Aims: This meta-analysis was performed to evaluate the correlations between atrial natriuretic peptide (ANP) genetic polymorphism and its serum ANP levels with the risk of ischemic stroke.

Methods: The PubMed, CISCOM, CINAHL, Web of Science, Google Scholar, EBSCO, Cochrane Library, and CBM databases were searched for relevant articles published before October 1st, 2013 without language restrictions. Meta-analysis was conducted using the STATA 12.0 software. Crude odds ratios (ORs) or standardized mean difference (SMD) with their 95% confidence interval (95% CI) were calculated. Twelve case-control studies that met all inclusion criteria were included in this meta-analysis. A total of 1285 patients with ischemic stroke and 1088 healthy control subjects were involved in this meta-analysis. Three common single-nucleotide polymorphisms (1837 G/A, 2238 T/C, and 664 G/A) in the ANP gene were assessed.

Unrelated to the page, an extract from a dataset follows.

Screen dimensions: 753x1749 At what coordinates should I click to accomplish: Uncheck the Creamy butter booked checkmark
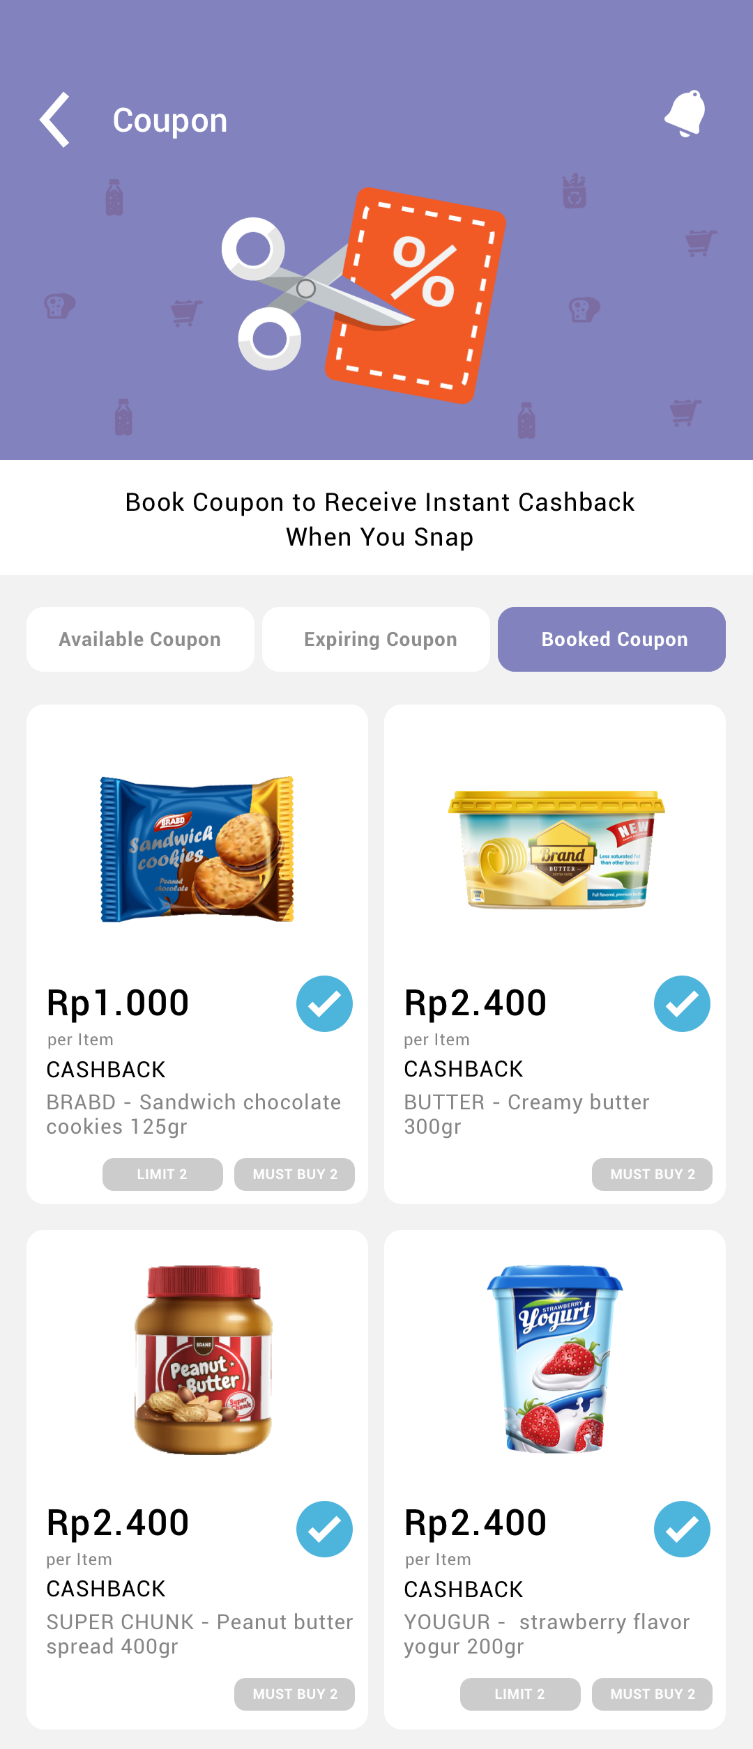tap(682, 1003)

Results: Our meta-analysis results revealed that ANP 2238 T/C polymorphism might increase the risk of ischemic stroke (C allele vs. T allele: OR=2.26, 95% CI: 1.59-3.23, p<0.001; TC+CC vs. TT: OR=2.26, 95% CI: 1.34-3.81, p=0.002; respectively). However, we found no correlations of ANP 1837 G/A and 664 G/A polymorphisms with ischemic stroke risk (all p>0.05). Furthermore, ischemic stroke patients had higher levels of serum ANP than those of healthy control subjects (SMD=3.12, 95% CI: 1.16-5.07, p=0.002). Our study revealed no publication bias in this meta-analysis (all p>0.05).

Conclusion: Our findings indicate that ANP genetic polymorphism and serum ANP levels may contribute to the development of ischemic stroke. Thus, the ANP genetic polymorphism and serum ANP levels could be potential biomarkers for early detection of ischemic stroke.